*** Given entries ***

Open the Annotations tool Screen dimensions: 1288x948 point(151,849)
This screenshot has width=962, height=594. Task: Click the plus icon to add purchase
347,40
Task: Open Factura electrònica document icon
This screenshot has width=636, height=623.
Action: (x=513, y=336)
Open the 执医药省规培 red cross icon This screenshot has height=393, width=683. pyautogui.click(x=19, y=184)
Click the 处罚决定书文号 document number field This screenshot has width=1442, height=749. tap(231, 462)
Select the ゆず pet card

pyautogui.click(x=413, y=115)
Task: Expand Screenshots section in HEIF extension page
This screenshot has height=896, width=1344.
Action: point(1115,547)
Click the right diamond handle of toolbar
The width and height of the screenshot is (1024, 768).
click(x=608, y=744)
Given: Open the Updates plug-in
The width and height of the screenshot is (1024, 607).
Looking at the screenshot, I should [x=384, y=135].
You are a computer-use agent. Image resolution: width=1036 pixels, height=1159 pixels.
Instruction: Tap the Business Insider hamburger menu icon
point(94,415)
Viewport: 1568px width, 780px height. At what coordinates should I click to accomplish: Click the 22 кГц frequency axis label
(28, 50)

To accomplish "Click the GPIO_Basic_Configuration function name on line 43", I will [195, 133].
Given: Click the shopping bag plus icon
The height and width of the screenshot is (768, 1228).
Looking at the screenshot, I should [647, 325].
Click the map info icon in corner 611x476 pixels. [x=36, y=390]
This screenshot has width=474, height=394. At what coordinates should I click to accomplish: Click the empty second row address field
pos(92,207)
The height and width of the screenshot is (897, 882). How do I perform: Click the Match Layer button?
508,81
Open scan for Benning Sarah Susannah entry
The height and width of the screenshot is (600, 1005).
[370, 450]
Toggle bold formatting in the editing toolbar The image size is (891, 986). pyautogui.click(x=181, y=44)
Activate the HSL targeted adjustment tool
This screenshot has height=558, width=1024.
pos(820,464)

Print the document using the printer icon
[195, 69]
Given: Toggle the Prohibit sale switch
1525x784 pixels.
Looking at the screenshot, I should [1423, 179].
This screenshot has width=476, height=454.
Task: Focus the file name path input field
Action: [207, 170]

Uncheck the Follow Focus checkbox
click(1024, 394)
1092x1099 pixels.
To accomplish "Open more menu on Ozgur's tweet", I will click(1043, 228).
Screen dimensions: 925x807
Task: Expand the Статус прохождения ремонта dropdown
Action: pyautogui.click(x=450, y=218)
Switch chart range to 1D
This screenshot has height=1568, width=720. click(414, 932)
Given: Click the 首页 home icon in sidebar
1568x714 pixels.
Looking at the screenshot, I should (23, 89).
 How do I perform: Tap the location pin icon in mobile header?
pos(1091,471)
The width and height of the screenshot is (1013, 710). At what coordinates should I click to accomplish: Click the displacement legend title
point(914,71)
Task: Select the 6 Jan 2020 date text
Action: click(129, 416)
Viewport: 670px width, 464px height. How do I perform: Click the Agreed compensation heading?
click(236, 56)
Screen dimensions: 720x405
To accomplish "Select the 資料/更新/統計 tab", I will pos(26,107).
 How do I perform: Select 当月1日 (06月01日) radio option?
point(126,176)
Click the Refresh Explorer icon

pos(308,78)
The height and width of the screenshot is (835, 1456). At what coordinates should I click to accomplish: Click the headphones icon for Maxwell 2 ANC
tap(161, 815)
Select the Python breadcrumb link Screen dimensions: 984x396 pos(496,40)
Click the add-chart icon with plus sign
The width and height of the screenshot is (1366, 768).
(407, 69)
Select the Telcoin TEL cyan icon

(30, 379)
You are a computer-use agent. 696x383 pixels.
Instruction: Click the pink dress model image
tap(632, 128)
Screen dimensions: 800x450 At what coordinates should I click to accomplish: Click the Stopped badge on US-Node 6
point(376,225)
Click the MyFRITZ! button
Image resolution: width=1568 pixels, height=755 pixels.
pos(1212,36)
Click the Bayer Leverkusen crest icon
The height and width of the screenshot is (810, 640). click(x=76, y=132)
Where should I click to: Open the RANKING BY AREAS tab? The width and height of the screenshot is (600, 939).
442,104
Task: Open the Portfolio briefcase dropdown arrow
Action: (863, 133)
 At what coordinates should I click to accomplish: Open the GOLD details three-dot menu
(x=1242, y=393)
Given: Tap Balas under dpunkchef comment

*** End of Given entries ***

Among the entries above, the lines between the ones containing "1525x784 pixels." and "Click the add-chart icon with plus sign", inclusive, are to be transcribed exactly. No other line is to be given.

Written solution
1525x784 pixels.
Looking at the screenshot, I should [1423, 179].
This screenshot has width=476, height=454.
Task: Focus the file name path input field
Action: [207, 170]

Uncheck the Follow Focus checkbox
click(1024, 394)
1092x1099 pixels.
To accomplish "Open more menu on Ozgur's tweet", I will click(1043, 228).
Screen dimensions: 925x807
Task: Expand the Статус прохождения ремонта dropdown
Action: pyautogui.click(x=450, y=218)
Switch chart range to 1D
This screenshot has height=1568, width=720. click(414, 932)
Given: Click the 首页 home icon in sidebar
1568x714 pixels.
Looking at the screenshot, I should (23, 89).
 How do I perform: Tap the location pin icon in mobile header?
pos(1091,471)
The width and height of the screenshot is (1013, 710). At what coordinates should I click to accomplish: Click the displacement legend title
point(914,71)
Task: Select the 6 Jan 2020 date text
Action: click(129, 416)
Viewport: 670px width, 464px height. How do I perform: Click the Agreed compensation heading?
click(236, 56)
Screen dimensions: 720x405
To accomplish "Select the 資料/更新/統計 tab", I will pos(26,107).
 How do I perform: Select 当月1日 (06月01日) radio option?
point(126,176)
Click the Refresh Explorer icon

pos(308,78)
The height and width of the screenshot is (835, 1456). At what coordinates should I click to accomplish: Click the headphones icon for Maxwell 2 ANC
tap(161, 815)
Select the Python breadcrumb link Screen dimensions: 984x396 pos(496,40)
Click the add-chart icon with plus sign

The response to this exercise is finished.